A l’occasion d’un déjeuner de presse, organisé le jeudi 28 septembre 2017, le président du Conseil départemental du Val-de-Marne a évoqué l’éventualité de la prochaine disparition des départements de la petite couronne parisienne, dans le cadre du projet annoncé par Emmanuel Macron, de réforme de la Métropole du Grand Paris. Christian Favier a ainsi longuement détaillé l’impact de l’éventuelle disparition des départements de la petite couronne parisienne.



« Mesdames, Messieurs,
(…)

Ce déjeuner de presse est le premier depuis les échéances nationales qui ont donné au pays une nouvelle majorité présidentielle.

En janvier dernier, ici même, je vous détaillais les enjeux qui m’apparaissaient cruciaux pour l’année 2017. Il s’agissait de l’emploi, du service public et de la décentralisation.

Sur ces trois thèmes, force est de constater que les annonces et les mesures inquiétantes se succèdent de la part du Gouvernement.

Sur le front de l’emploi tout d’abord, la casse du Code du Travail à marche forcée est désormais réalité. En appliquant les mêmes recettes libérales qui ont toutes échoué depuis des décennies, le Gouvernement promet d’hypothétiques emplois au prix d’une précarisation - elle bien réelle -, de tous les salariés et de cadeaux fiscaux immédiats aux plus fortunés.

A ces ordonnances Travail s’ajoutent des coups bas aux objectifs purement comptables, destructeurs d’emplois. Je pense à la suppression massive des emplois aidés provoquant la colère d’élus locaux, de responsables associatifs et de parents d’élèves.

Cette mesure est contraire à l’intérêt des associations et des collectivités dont de nombreuses actions sont dépendantes de ces emplois aidés.
Pour le seul Conseil départemental du Val-de-Marne, 40 emplois aidés, tout particulièrement des emplois avenir destinés aux jeunes les moins diplômés, sont menacés dès le 1er janvier 2018.

Sur le front de l’emploi, mes inquiétudes sont donc nombreuses. Elles le sont également sur le terrain du service public.

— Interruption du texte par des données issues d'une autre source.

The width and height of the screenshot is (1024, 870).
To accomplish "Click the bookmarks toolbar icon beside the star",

Alors que les collectivités enregistrent depuis des années des baisses considérables de dotations de la part de l’Etat, le Président de la République prône la continuité et l’austérité aveugle, encore et toujours, avec l’objectif de supprimer 120 000 fonctionnaires et de baisser les dépenses des collectivités de 13 milliards d’euros supplémentaires sur le quinquennat.

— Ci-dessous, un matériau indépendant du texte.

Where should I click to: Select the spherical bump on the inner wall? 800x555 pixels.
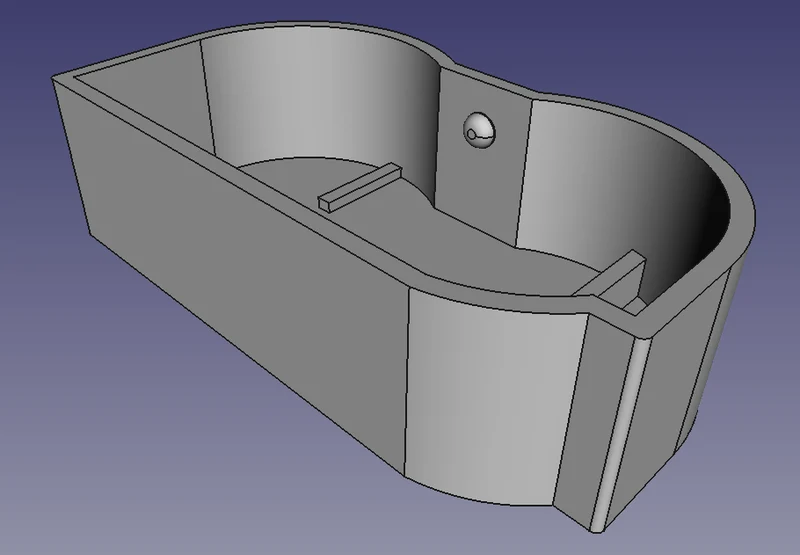[x=480, y=131]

Dans bien des domaine, les fonctionnaires manquent et sont indispensables au fonctionnement du pays.

Les collectivités ne sont pas responsables de l’augmentation de la dette du pays, c’est bien l’Etat qui creuse à lui seul 90% de cette dette.

Par ailleurs, les dépenses obligatoires de nombreuses collectivités, dont les Départements, progressent en raison d’évolutions nationales, je pense singulièrement aux dépenses d’action sociale liées à la crise économique ou au vieillissement de la population.

Nous avons atteint les limites pour le service public qui ne peut pas répondre à des défis toujours plus grands avec moins de moyens.

C’est dangereux pour l’emploi car l’investissement public est essentiel pour remplir le carnet de commandes des entreprises et maintenir un tissu économique diversifié.

Cette vague libérale se ressent également sur le front de la décentralisation.

En effet, les grandes lois de décentralisation, qui ont fait l’originalité de l’organisation territoriale de notre pays et qui l’ont rendu plus démocratique, sont très clairement remises en cause.

Le mot « décentralisation » a disparu du vocabulaire du Gouvernement,
alors qu’il est un pivot constitutionnel de l’organisation territoriale du pays.

Une véritable reconcentration des pouvoirs « vers le haut » est à l’oeuvre afin de réduire le service public de proximité, jugé trop coûteux, et d’éloigner un peu plus encore les citoyens et les élus locaux des lieux de décisions.

En Ile-de-France singulièrement, cette reconcentration ne tait pas son nom.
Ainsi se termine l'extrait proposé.